### TASK INSTRUCTIONS:
Print the entries in full, word for word, but not the pictures.

(Stored items)
************

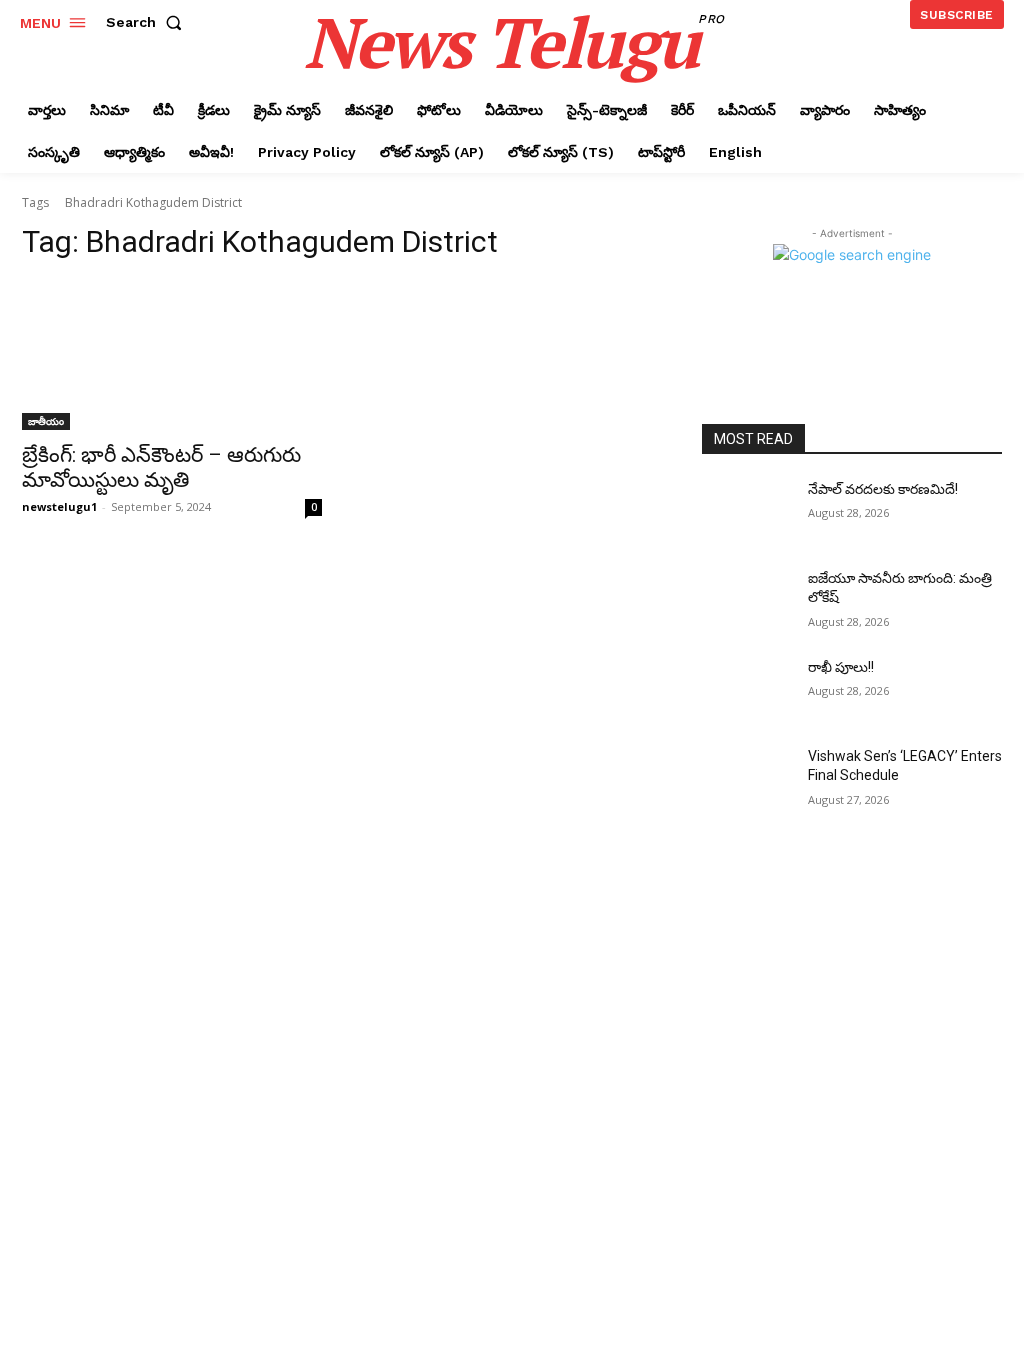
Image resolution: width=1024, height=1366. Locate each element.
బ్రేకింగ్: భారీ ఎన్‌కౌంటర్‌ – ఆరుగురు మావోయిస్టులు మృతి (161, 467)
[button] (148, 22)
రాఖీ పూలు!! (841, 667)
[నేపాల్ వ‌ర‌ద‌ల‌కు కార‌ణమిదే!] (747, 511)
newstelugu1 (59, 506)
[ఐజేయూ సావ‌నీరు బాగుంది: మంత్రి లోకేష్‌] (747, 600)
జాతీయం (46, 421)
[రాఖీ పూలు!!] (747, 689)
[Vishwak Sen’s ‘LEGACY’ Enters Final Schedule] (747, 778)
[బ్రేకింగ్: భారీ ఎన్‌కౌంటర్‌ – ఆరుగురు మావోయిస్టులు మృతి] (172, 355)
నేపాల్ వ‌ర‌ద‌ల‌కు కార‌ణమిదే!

************

### RESPONSE:
Image resolution: width=1024, height=1366. Locate each element.
బ్రేకింగ్: భారీ ఎన్‌కౌంటర్‌ – ఆరుగురు మావోయిస్టులు మృతి (161, 467)
[button] (148, 22)
రాఖీ పూలు!! (841, 667)
[నేపాల్ వ‌ర‌ద‌ల‌కు కార‌ణమిదే!] (747, 511)
newstelugu1 (59, 506)
[ఐజేయూ సావ‌నీరు బాగుంది: మంత్రి లోకేష్‌] (747, 600)
జాతీయం (46, 421)
[రాఖీ పూలు!!] (747, 689)
[Vishwak Sen’s ‘LEGACY’ Enters Final Schedule] (747, 778)
[బ్రేకింగ్: భారీ ఎన్‌కౌంటర్‌ – ఆరుగురు మావోయిస్టులు మృతి] (172, 355)
నేపాల్ వ‌ర‌ద‌ల‌కు కార‌ణమిదే!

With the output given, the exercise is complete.